Locate every line in the records below that contains the word "button", and copy each one.

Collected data
· · · · · · ·

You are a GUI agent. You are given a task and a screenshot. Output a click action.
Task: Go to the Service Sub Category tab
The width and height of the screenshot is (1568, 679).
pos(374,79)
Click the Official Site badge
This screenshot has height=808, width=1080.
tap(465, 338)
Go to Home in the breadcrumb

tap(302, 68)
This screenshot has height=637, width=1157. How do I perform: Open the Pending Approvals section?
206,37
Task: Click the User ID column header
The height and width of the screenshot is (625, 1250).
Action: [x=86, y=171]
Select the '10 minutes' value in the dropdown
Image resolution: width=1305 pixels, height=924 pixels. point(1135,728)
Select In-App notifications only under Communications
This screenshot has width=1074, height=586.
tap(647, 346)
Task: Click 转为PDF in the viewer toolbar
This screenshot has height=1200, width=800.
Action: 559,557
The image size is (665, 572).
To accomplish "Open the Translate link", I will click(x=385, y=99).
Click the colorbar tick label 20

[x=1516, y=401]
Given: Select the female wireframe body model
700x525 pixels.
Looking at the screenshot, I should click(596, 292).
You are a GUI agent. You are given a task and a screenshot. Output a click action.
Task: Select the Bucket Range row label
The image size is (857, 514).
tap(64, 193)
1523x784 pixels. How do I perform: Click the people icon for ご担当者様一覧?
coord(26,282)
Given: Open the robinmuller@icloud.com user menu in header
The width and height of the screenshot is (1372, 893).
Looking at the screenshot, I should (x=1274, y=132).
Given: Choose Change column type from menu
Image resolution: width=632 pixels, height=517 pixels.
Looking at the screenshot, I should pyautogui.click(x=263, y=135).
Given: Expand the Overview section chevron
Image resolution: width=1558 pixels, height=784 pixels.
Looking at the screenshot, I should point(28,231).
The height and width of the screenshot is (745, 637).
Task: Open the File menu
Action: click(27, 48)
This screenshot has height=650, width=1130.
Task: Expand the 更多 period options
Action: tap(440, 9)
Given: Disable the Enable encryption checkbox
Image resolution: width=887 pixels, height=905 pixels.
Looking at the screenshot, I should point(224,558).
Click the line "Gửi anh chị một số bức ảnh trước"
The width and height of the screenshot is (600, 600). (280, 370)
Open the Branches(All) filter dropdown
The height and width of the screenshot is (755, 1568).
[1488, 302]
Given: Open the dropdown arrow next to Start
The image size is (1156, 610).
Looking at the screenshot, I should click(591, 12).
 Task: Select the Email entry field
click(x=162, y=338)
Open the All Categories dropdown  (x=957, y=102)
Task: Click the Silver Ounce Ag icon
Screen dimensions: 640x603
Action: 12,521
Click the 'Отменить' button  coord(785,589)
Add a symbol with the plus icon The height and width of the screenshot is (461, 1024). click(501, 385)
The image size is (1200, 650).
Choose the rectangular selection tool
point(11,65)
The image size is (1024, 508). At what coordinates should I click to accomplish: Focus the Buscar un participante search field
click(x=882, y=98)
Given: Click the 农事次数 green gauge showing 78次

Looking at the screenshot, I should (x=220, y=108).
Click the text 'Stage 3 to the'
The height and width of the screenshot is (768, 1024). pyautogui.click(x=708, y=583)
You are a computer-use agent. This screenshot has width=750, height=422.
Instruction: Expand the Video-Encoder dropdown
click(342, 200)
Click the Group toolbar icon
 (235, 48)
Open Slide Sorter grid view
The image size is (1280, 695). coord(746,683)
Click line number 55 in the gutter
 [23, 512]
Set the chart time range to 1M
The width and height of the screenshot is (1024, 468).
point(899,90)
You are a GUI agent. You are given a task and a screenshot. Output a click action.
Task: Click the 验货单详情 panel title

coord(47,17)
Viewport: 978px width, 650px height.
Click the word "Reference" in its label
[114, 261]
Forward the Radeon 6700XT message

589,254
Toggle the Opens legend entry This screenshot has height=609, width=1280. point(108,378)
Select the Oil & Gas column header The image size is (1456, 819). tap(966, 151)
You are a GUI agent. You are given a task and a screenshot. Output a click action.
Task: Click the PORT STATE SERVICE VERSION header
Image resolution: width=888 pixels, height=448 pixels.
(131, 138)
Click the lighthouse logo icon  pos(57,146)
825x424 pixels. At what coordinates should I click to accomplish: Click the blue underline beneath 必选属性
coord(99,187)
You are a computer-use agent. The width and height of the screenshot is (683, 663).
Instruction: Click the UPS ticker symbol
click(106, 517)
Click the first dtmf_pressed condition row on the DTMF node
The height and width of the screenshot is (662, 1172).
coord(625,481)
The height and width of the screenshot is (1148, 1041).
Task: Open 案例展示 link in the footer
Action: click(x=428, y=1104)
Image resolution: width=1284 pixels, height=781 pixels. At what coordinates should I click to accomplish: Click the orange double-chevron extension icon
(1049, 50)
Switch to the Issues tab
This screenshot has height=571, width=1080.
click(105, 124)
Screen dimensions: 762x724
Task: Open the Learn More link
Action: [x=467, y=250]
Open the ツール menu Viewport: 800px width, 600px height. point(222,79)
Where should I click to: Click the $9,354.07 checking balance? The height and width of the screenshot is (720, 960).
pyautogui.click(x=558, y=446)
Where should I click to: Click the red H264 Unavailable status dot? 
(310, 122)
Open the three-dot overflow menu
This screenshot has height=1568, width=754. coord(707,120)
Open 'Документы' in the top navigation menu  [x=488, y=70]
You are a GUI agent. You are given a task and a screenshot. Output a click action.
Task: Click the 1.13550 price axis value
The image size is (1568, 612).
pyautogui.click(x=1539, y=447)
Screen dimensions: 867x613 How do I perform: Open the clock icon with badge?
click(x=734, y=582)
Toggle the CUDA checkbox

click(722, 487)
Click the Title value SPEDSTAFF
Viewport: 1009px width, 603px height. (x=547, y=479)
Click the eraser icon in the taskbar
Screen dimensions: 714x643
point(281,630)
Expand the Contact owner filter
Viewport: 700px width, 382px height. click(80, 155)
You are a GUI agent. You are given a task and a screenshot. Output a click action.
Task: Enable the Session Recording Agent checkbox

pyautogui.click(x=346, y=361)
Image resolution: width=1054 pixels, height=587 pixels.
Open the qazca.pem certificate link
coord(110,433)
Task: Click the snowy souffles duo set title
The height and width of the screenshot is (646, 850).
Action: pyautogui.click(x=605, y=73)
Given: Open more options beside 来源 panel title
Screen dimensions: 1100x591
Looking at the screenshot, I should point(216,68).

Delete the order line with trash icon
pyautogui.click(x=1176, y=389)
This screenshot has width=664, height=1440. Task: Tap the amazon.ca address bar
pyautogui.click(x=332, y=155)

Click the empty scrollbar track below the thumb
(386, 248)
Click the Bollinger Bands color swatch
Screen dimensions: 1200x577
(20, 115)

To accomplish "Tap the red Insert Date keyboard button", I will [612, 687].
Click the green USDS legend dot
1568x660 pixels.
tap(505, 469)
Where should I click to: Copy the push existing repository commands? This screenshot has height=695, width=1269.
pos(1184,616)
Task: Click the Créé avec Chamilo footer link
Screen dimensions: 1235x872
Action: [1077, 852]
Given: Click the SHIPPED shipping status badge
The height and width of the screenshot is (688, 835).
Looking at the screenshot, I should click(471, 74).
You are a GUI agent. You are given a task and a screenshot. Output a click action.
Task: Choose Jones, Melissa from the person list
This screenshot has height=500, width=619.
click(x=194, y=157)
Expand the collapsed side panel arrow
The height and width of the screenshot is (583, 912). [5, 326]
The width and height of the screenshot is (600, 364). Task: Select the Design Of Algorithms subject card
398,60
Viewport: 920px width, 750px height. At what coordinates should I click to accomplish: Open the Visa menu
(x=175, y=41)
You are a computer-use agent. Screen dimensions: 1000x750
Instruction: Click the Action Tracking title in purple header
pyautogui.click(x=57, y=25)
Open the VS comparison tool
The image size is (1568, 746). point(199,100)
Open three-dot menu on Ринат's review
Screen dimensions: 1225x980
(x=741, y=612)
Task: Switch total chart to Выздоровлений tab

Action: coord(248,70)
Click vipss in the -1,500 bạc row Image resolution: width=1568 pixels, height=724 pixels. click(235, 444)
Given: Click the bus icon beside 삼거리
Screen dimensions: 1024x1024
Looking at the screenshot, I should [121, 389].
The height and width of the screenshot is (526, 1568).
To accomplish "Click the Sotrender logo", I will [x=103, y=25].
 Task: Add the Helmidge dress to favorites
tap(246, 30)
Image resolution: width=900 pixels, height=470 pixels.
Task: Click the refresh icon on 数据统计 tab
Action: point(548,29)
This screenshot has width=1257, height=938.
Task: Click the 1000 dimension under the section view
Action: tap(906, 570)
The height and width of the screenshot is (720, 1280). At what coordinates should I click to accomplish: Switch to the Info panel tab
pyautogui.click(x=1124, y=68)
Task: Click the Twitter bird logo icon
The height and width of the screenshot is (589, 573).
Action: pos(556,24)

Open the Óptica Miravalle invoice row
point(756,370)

· · · · · · ·

■ **Reply to the exercise**:
Click the 'Отменить' button  coord(785,589)
To accomplish "Tap the red Insert Date keyboard button", I will [612, 687].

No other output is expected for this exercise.